Without the skill, the model often reaches for H2 (which hides MySQL-specific SQL bugs) or the verbose @DynamicPropertySource boilerplate.


Example 4 — Production troubleshooting (Domain D)

You type:

线上 OOM 了,怎么排查?服务跑了几小时就挂

What happens:

  1. Skill triggers on "OOM" + "线上" (production).
  2. Agent reads jvm/jvm-oom-analysis.md → walks the diagnostic flow.

Result you get:

First, capture a heap dump automatically on the next crash if you haven't:

-XX:+HeapDumpOnOutOfMemoryError
-XX:HeapDumpPath=/var/log/app/oom-%p.hprof

Then classify by the OOM message — the fix differs per type:

Message Cause
Java heap space Heap leak or too-large working set
Metaspace Class-loader leak
Direct buffer memory NIO ByteBuffer.allocateDirect not released

Open the .hprof in Eclipse MAT and look at the Dominator Tree (sort by Retained Heap). The top retainer is the leak source. Right-click → Path to GC Roots to find what's holding it.

Common leaks to check: static cache without eviction, ThreadLocal without remove(), listeners never deregistered, huge result sets loaded in memory.

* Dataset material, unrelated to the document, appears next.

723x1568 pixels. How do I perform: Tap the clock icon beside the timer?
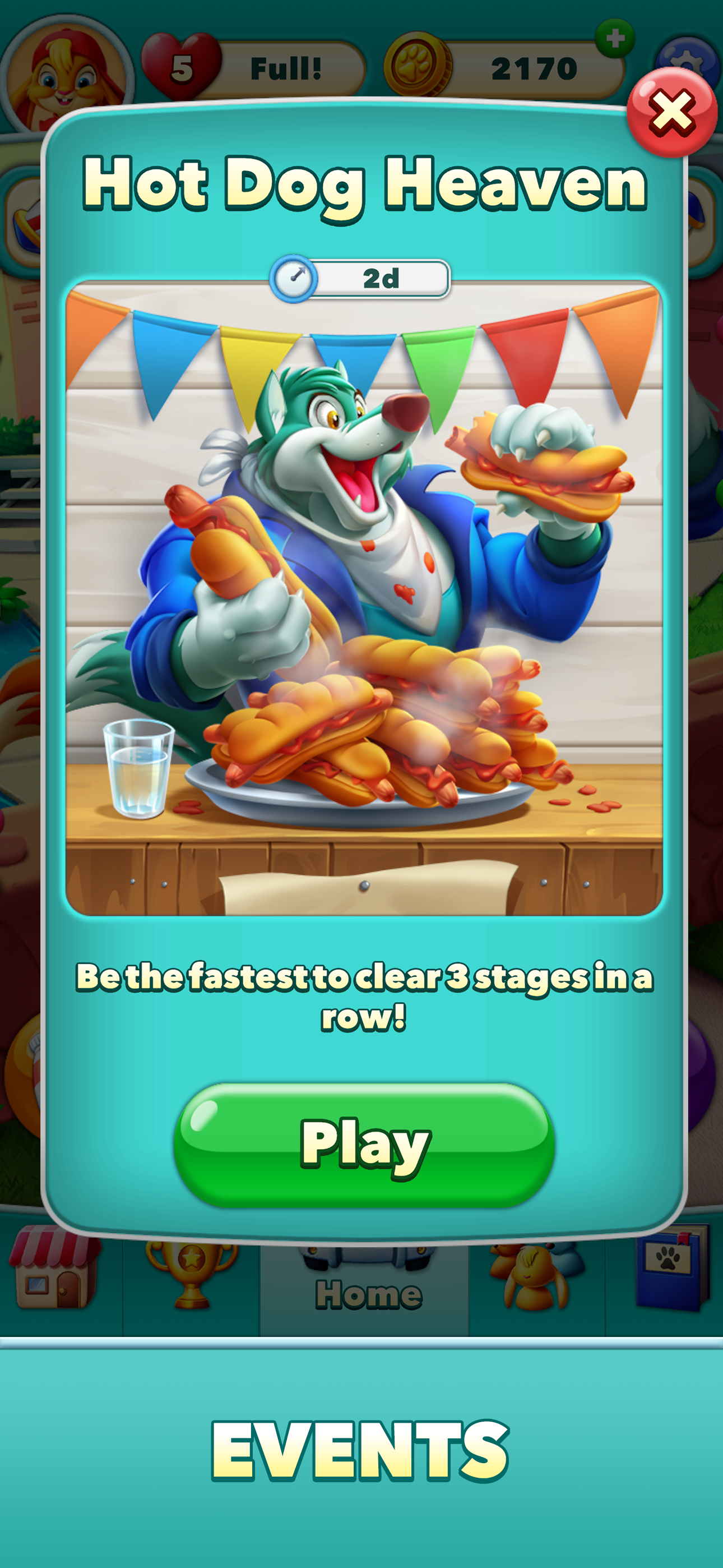click(x=295, y=278)
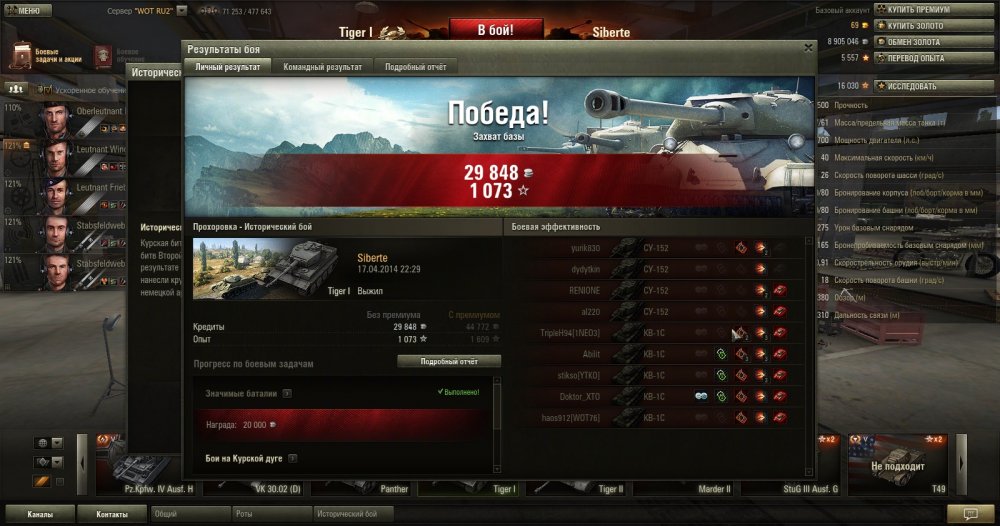Switch to Командный результат tab
Screen dimensions: 1000x526
[x=323, y=67]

See jvm/jvm-oom-analysis.md for the full step-by-step.

The skill gives a structured playbook instead of generic advice.


Trigger keywords

The skill auto-loads on any of these (from the SKILL.md description):

  • Spring Boot: @RestController, @Service, @Repository, @Configuration, @SpringBootApplication, @TableName, @TableId, LambdaQueryWrapper
  • Testing: JUnit 5, Mockito, AssertJ, Testcontainers, @SpringBootTest, @WebMvcTest, @DataJpaTest
  • Code review: concurrency, thread safety, NPE, Optional, equals/hashCode, Stream
  • JVM: GC tuning, OOM, thread dump, deadlock, high CPU, heap dump
  • General: Java, JVM, MyBatis-Plus, JPA, Maven, pom.xml, @Autowired, Lombok, jakarta.*, javax.*

If a prompt doesn't trigger and you want to force-load it, use your tool's skill-invocation command (e.g. /skill java-development <prompt> in ZCode).